There were women dying of childbirth every day, infants and children dying due to Malaria, TB and Kala Azar every other day. This was a church that was growing spiritually and flourishing but its members were dying of preventable illnesses.

I found this experience disturbing my heart and challenging my theology. From seeing the health care practice as taking care of those in need of critical care, I was being challenged to consider health care as ushering in the new heavens and the new earth.

I began to relate God’s desire for shalom to the work I was doing on the field: “No more shall there be in it an infant who lives but a few days, or an old man who does not fill out his days, for the young man shall die a hundred years old. . . .” (Isa. 65:20).

Thus says the Lord of hosts: Old men and old women shall again sit in the streets of Jerusalem, each with staff in hand because of great age. And the streets of the city shall be full of boys and girls playing in its streets” (Zech. 8:4-5).

The relevance of these images in the midst of the busy curative work I was engaged in began to change my theological perspective and its influence on the practice of healthcare.

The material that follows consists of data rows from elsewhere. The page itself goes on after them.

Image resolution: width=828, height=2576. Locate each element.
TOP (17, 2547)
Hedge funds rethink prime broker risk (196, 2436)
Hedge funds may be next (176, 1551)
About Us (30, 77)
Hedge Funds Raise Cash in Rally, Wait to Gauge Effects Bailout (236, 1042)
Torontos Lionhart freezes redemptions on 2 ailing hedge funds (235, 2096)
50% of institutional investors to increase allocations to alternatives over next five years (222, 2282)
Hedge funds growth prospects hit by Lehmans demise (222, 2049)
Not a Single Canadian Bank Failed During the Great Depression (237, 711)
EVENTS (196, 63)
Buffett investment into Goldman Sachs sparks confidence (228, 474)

I saw the importance of being an intentional healing presence as opposed to merely being a curing presence. I began to see that a person who may not be cured can still be cared for by journeying with them. I started to see that if healing has to come to a community and shalom has to be ushered in, there is a need for the church and a caring community where such a journey can take place. There was a need for a “multi-disciplinary” group of people who can support each other in this journey to healing and wholeness.

A Change in Responding to Challenges

During this season a person with HIV infection was brought into our OPD. In those days, it was a challenging task to get him admitted and provide him with care in the hospital. It was the early days of the HIV epidemic when there was so much fear, shame and stigma. The challenge for such marginalized communities to get access to compassionate care created internal disturbances for few of us in the team. We ended up starting a program to care for them.

I began to see that a person who may not be cured can still be cared for by journeying with them.

After a few years spent working with and care for HIV infected drug users and sex workers, we learned that the existing institutional structures were not open or accessible for such communities. The care needed to come in makeshift contexts—at home and within the community itself. For institutionally trained professionals this was tough but there was no other way.

We learned that when God challenges you to respond to a need He has put into your heart, being available for people is more important than the ability or availability of structures or institutional frameworks. Evolving models have to emerge from the needs around you. For those who have no cure in sight, we cannot but look beyond the body. And people can be cared for and healed only in the context of family and community. Such care can only come from a caring community.

The gospel invites us to be available to those who need the presence, the power and the love of God through a community that cares. The lifestyle, power and mandate of the gospel transforms our hearts, challenges our perspectives and warrants a response in our life choices. This is true not only for health care professionals, but for anyone who wants to follow Jesus.